More Data Support Trodelvy-Keytruda Combo in Triple-Negative Breast Cancer

CHICAGO — Sacituzumab govitecan (SG, Trodelvy) added to pembrolizumab (Keytruda) extended a surrogate measure of long-term clinical outcomes compared with chemotherapy plus pembrolizumab in patients with PD-L1-positive metastatic triple negative breast cancer (mTNBC), according to an analysis of the phase III ASCENT-04 trial.

Median progression-free survival after the next line of treatment (PFS2) was not reached in the SG arm at a median follow-up of 14 months, whereas PFS2 was 21 months in the chemotherapy group. This difference represented a 33% reduction in risk (HR 0.67, 95% CI 0.48-0.95), Kevin Kalinsky, MD, MS, of the Winship Cancer Institute of Emory University in Atlanta, reported at the American Society of Clinical Oncology (ASCO) annual meeting.

The median rate of PFS2 — an endpoint that combines cancer growth following second-line therapy and death from any cause — was higher in the SG group than in the chemotherapy group at 1 year (80.0% vs 75.7%), 18 months (71.9% vs 53.0%), and 2 years (63.7% vs 45.6%).

“PFS2 can be used to measure long-term clinical benefit in the absence of mature overall survival (OS) data and is particularly valuable when OS is confounded by a crossover design,” as in ASCENT-04, said Kalinsky at an ASCO press briefing.

The findings build on primary endpoint data from ASCENT-04 that showed superior PFS with SG plus pembrolizumab as first-line treatment in mTNBC and support the combination as a potential new standard for first-line treatment, according to Kalinsky.
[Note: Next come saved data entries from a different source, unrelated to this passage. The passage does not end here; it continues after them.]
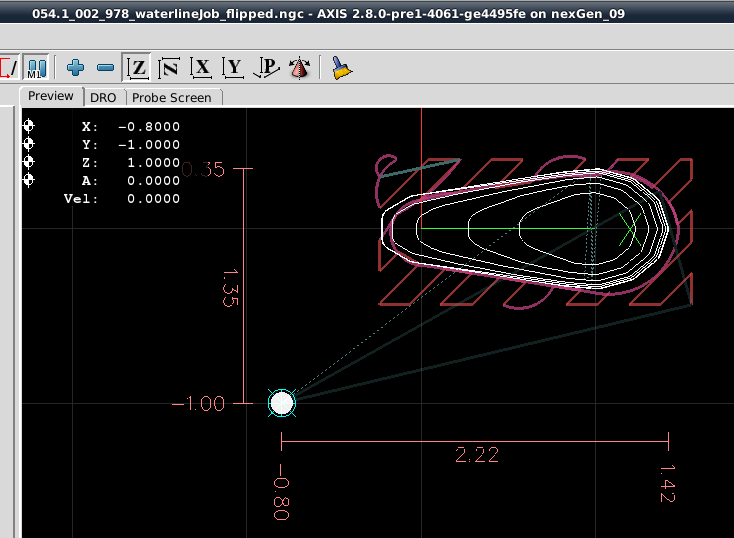
Task: Open the Probe Screen tab
Action: pyautogui.click(x=171, y=97)
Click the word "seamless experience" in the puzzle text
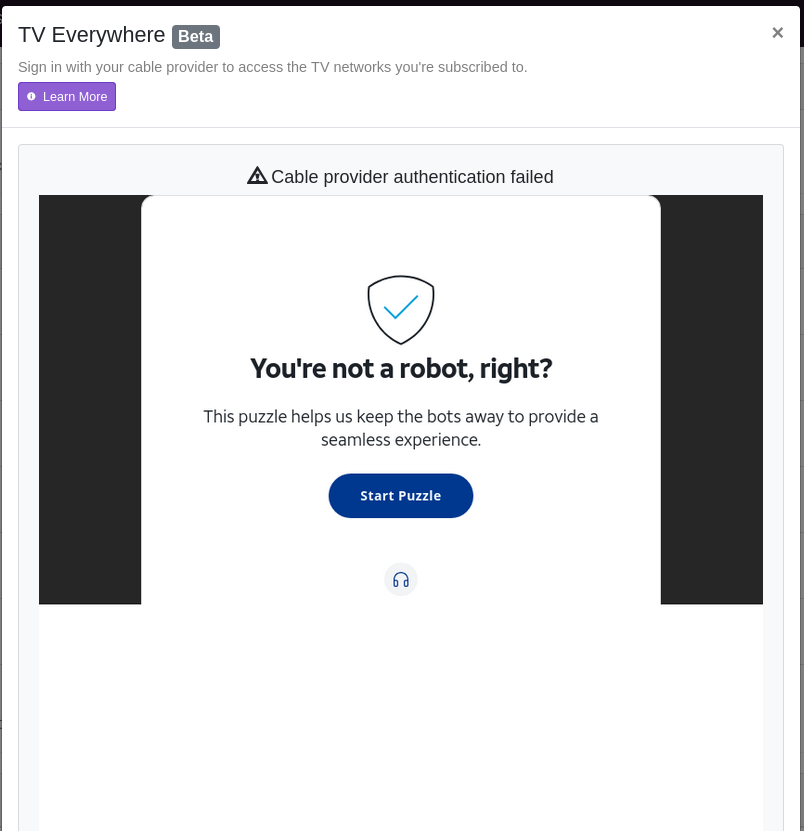 click(400, 440)
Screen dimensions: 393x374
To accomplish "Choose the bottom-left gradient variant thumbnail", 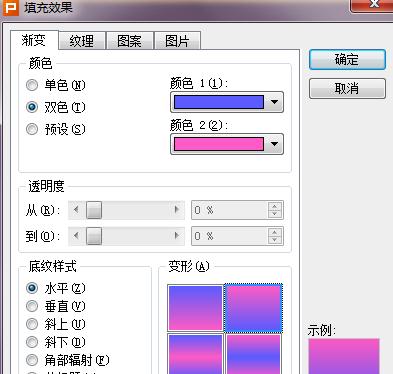I will pyautogui.click(x=195, y=354).
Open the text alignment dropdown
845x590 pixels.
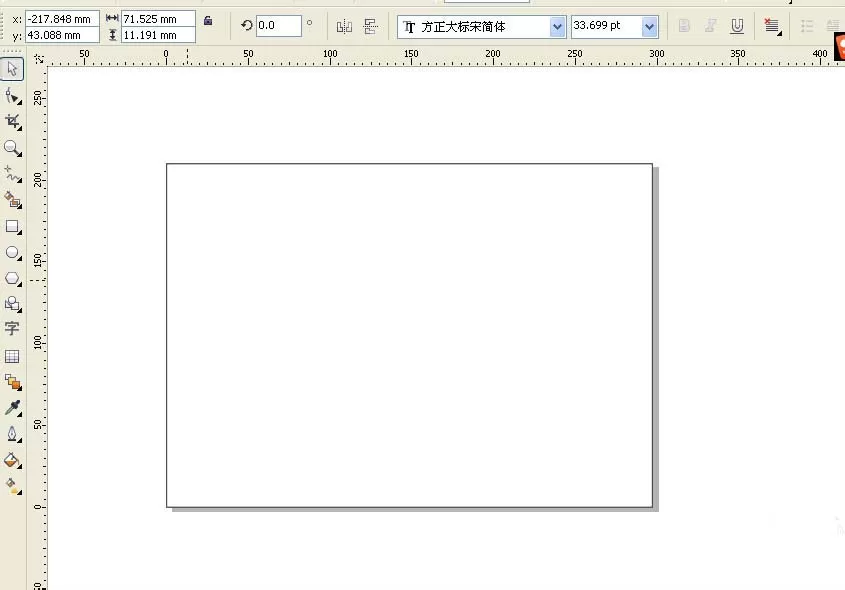pyautogui.click(x=772, y=26)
“The reason this [analysis] is so important is that a significant amount of patients are not able to receive subsequent lines of therapy for metastatic triple negative breast cancer,” commented Eleonora Teplinsky, MD, from Valley-Mount Sinai Comprehensive Cancer Care in Paramus, New Jersey, who was not involved with the study. “This PFS2 analysis supports the long-term clinical benefit and shows us that what we were giving in the first line makes a difference towards sustained benefit in subsequent lines of therapy. I think this is critically important, and hopefully, we’ll provide a new standard of care for our patients.”
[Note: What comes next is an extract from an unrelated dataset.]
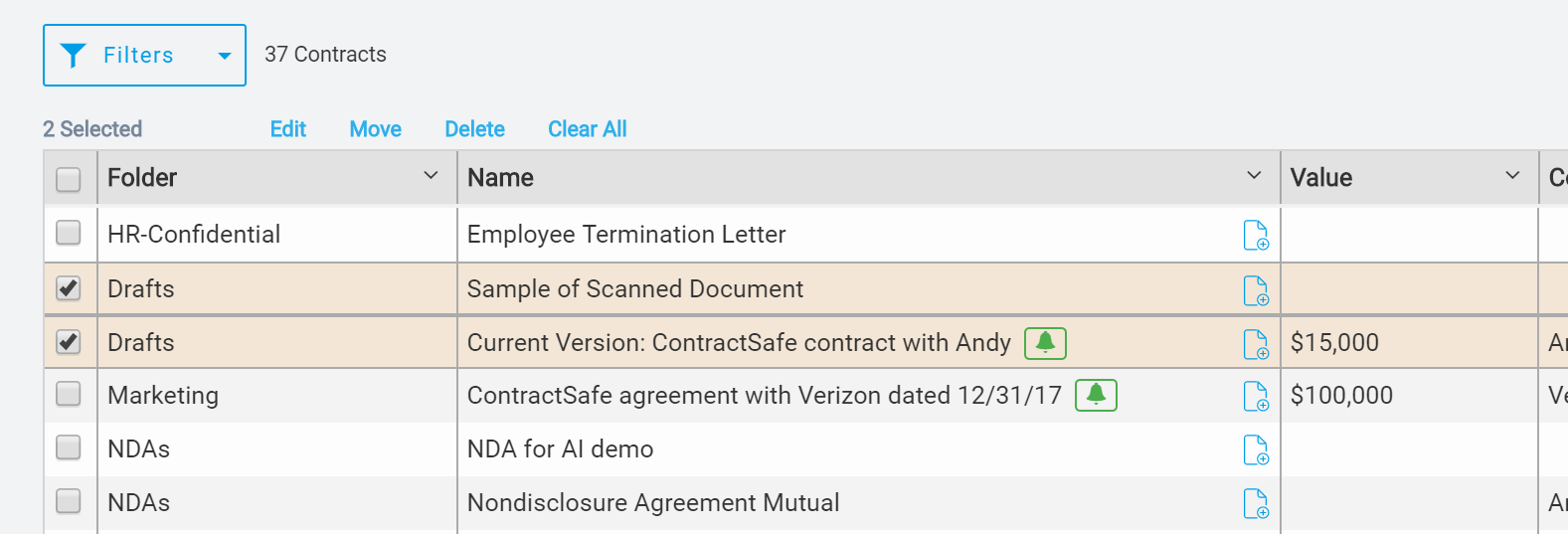Click green bell reminder on Verizon agreement
The image size is (1568, 534).
click(x=1096, y=395)
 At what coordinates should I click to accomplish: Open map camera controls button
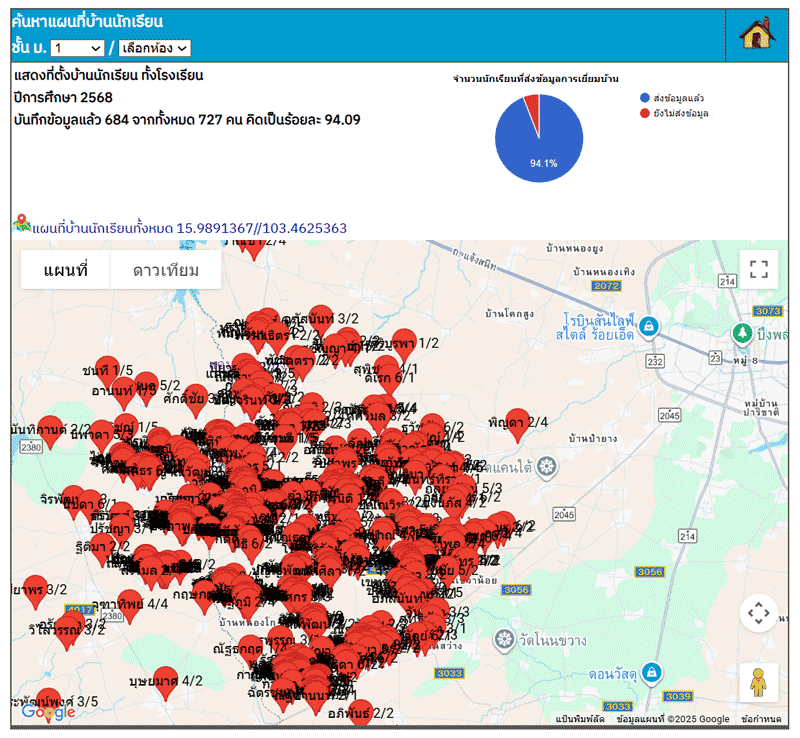(758, 612)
The difference in PFS2 between the arms occurred despite a high rate of crossover from chemotherapy to SG. Almost twice as many participants in the SG plus pembrolizumab group remained on study treatment compared with those in the chemotherapy plus pembrolizumab group (43% vs 23%) at the time of data cutoff.
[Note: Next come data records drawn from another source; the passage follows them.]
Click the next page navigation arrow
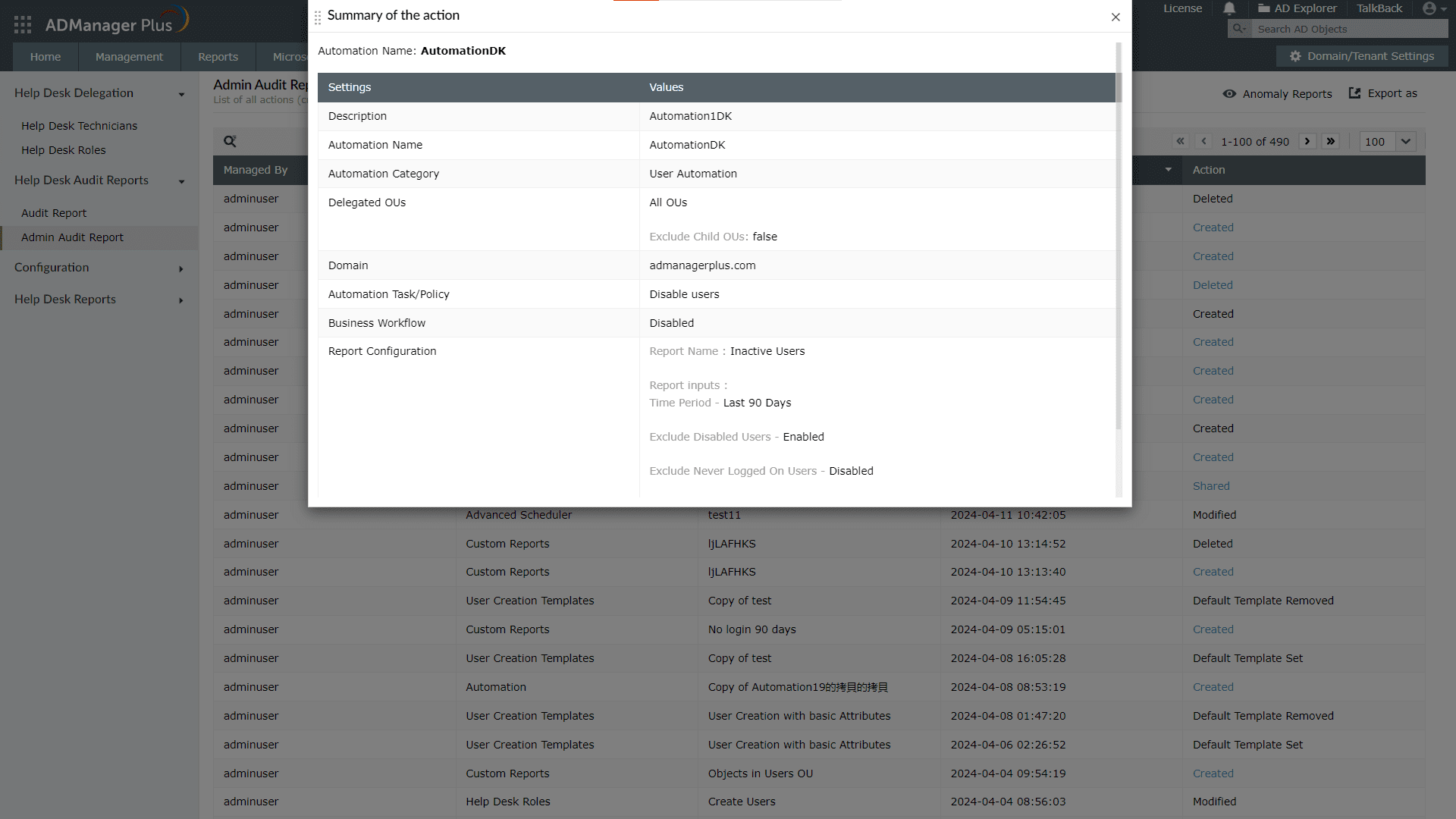The width and height of the screenshot is (1456, 819). tap(1307, 142)
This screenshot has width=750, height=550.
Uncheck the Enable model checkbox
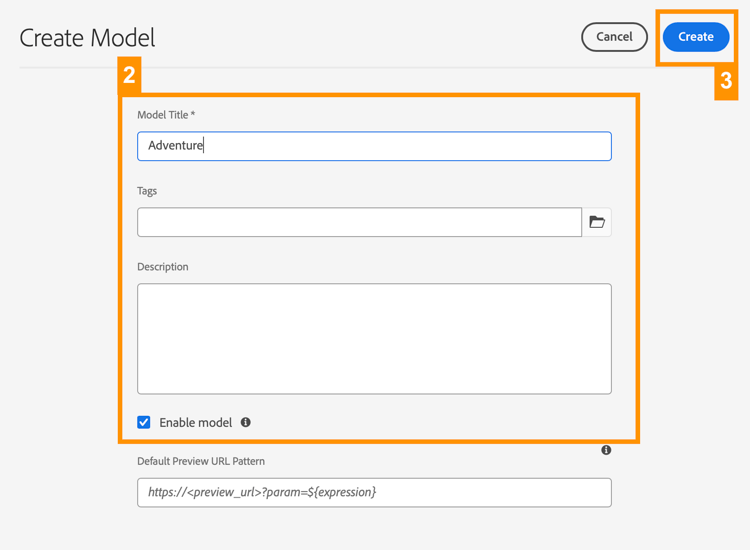point(144,422)
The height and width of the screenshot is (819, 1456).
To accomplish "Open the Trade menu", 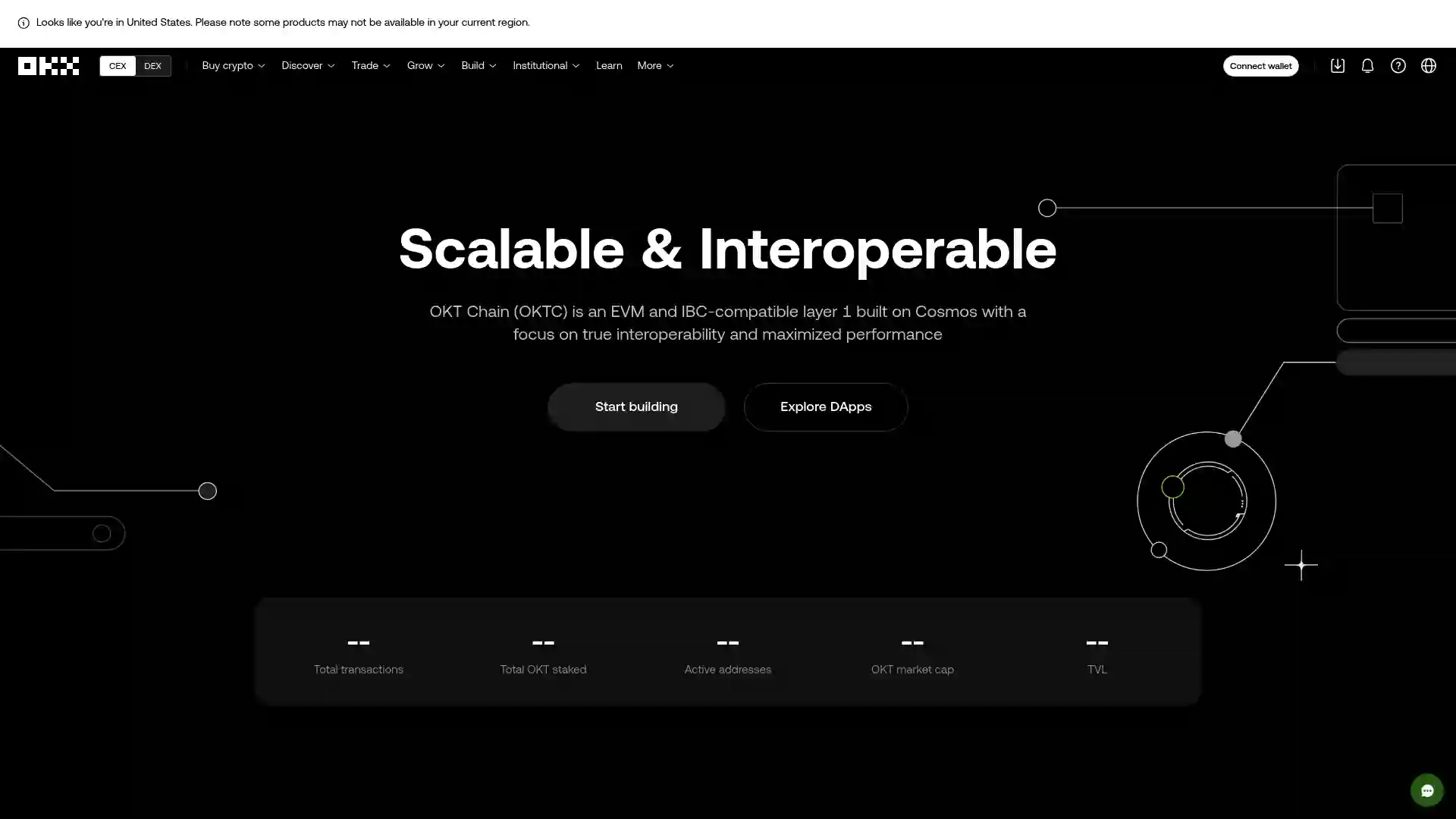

Of the 170 patients in the chemotherapy arm who discontinued their first-line treatment, 119 (70%) received subsequent treatment, 81% of whom received SG as their second line of treatment. A total of 69 (55%) patients randomized to SG plus pembrolizumab received second-line or later treatment, 88% of whom received chemotherapy.

Overall, the median time to the first subsequent therapy was 17.3 months in the SG group versus 9.8 months in the chemotherapy arm. “Time to first and second subsequent therapies suggest that participants receiving first-line sacituzumab govitecan plus pembrolizumab experience longer initial disease control and delayed need for subsequent therapy,” Kalinsky said.

The global ASCENT-04 trial included 443 patients with previously untreated locally advanced unresectable or mTNBC whose tumors were positive for PD-L1 (combined positive score ≥10) and who were at least 6 months out after treatment in a curative setting. These patients were randomized to SG plus pembrolizumab or chemotherapy plus pembrolizumab. Treatment was continued until disease progression or unacceptable toxicity.

SG plus pembrolizumab demonstrated statistically significant and clinically meaningful improvement in PFS versus chemotherapy plus pembrolizumab. OS data were immature at the primary analysis; however, a trend in improvement was observed for SG plus pembrolizumab. PFS2 was an exploratory endpoint.

No new safety concerns with SG or pembrolizumab were apparent at the time of the updated analysis.